Well, what do we have to work with? We observe that the real world consists of physical objects, from the very small, like photons and electrons, to the very large, like stars and galaxies. These objects fall into three major classes: (1) inanimate objects, that passively obey the laws of physics, (2) living organisms, that are animated by biological drives to survive, thrive, and reproduce, and (3) intelligent species, that are able to imagine possibilities, estimate how different options might play out, and, based upon these calculations, choose what they will do.
Determinism asserts that every event is the reliable result of some specific combination of physical, biological, or rational causes. Our woman in the restaurant, being a physical object, a living organism, and an intelligent species, is a source of all three types of causation.
Her biological hunger tells her it is time for lunch. Her rational mind chooses the meal that will best satisfy her hunger and her dietary goals.
Determinism cannot assert that something other than the woman herself is doing the choosing, because she is the only object at the table which is capable of performing these operations.
Unicorns and Other Magical Beasts
And this is the riddle that Einstein was struggling with: If everything she does is causally inevitable, then isn’t causal inevitability the cause, and not the woman?
The free will skeptic imagines that determinism is some thing that controls what we do, leaving us without any control of our own thoughts or our own actions. The free will skeptic insists that her decision was not her own, but the result of external prior causes, which somehow magically bypass the woman herself, bringing about the event without her knowledge or consent.

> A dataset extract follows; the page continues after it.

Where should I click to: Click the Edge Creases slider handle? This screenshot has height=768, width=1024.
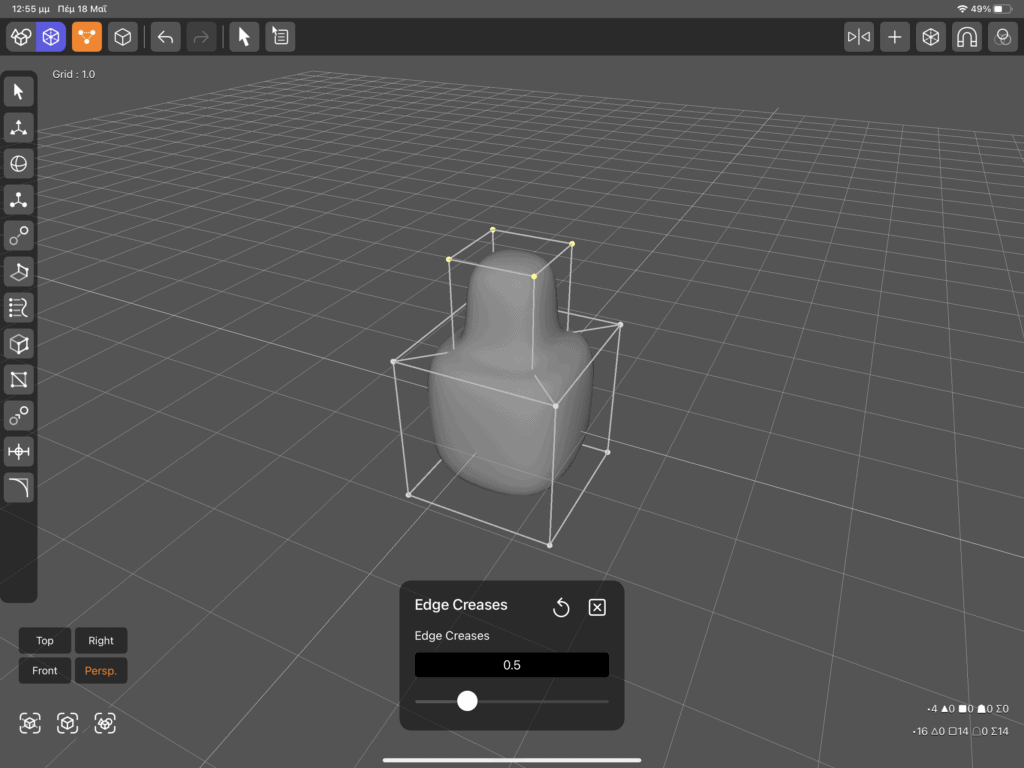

But that is empirically false. There is the woman, sitting at the table, considering the menu, deciding for herself what she will order. But where is causal necessity?
The only place it can be found is within the woman herself. What she ordered for lunch was a product of who and what she was at that moment. No prior cause, which had not first become an integral part of the woman herself, could play any effective role in bringing about this event.
The free will skeptic’s view treats causal necessity as an entity separate from the woman, some kind of magical creature controlling her against her will. It is superstitious nonsense.
So, we must conclude that free will skepticism is a false, incoherent belief, even though it was held by someone as intelligent as Albert Einstein.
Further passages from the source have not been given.